- _Your objective_:
Print, with no pictures, the exact lines that run from the one containing "Switch to the Overview tab" through the last line of the material below, both ends included.

● ● ● ●

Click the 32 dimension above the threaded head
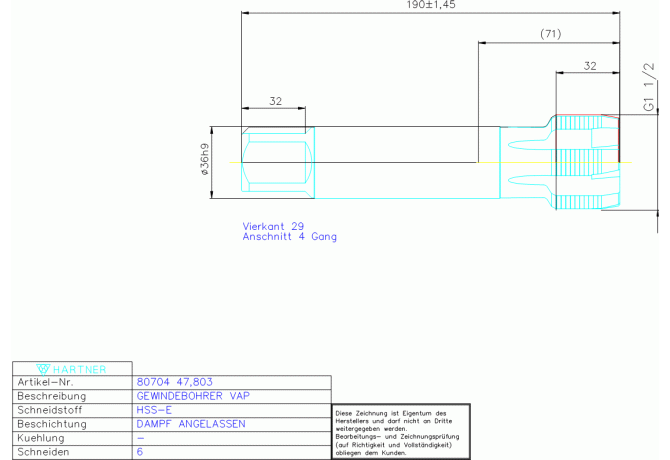This screenshot has width=670, height=460. tap(589, 65)
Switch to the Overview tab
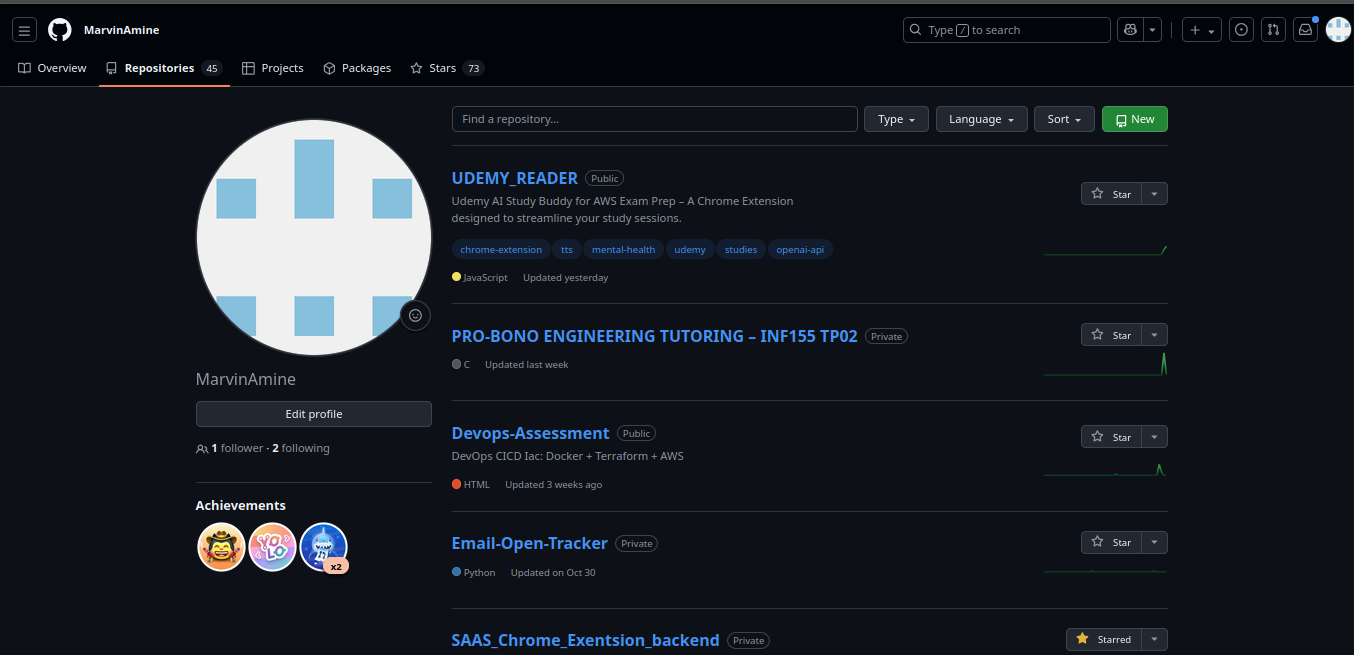Image resolution: width=1354 pixels, height=655 pixels. tap(51, 67)
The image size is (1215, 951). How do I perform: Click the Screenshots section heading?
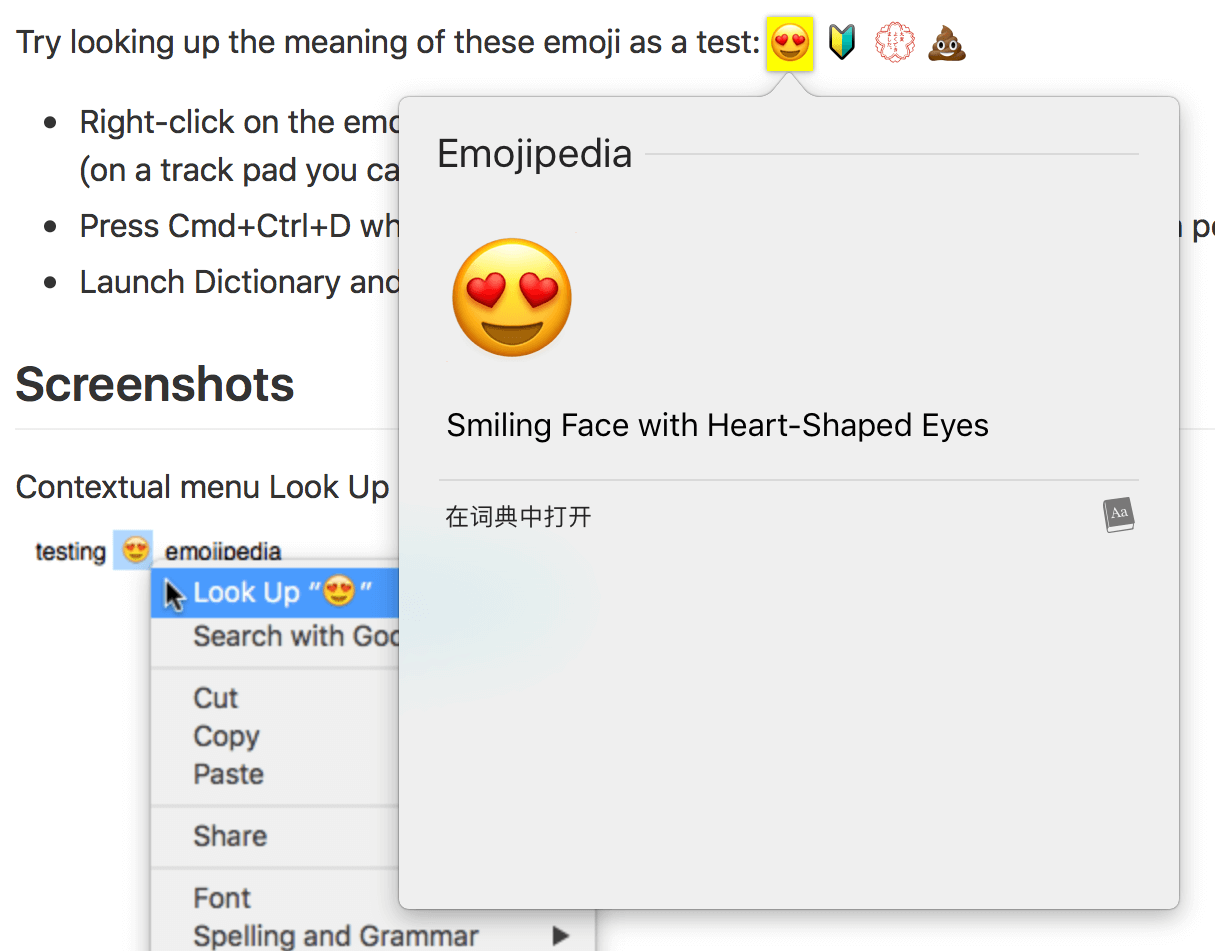click(155, 385)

● ● ● ●

- _Written reply_:
Switch to the Overview tab
Image resolution: width=1354 pixels, height=655 pixels. tap(51, 67)
The image size is (1215, 951). How do I perform: Click the Screenshots section heading?
click(155, 385)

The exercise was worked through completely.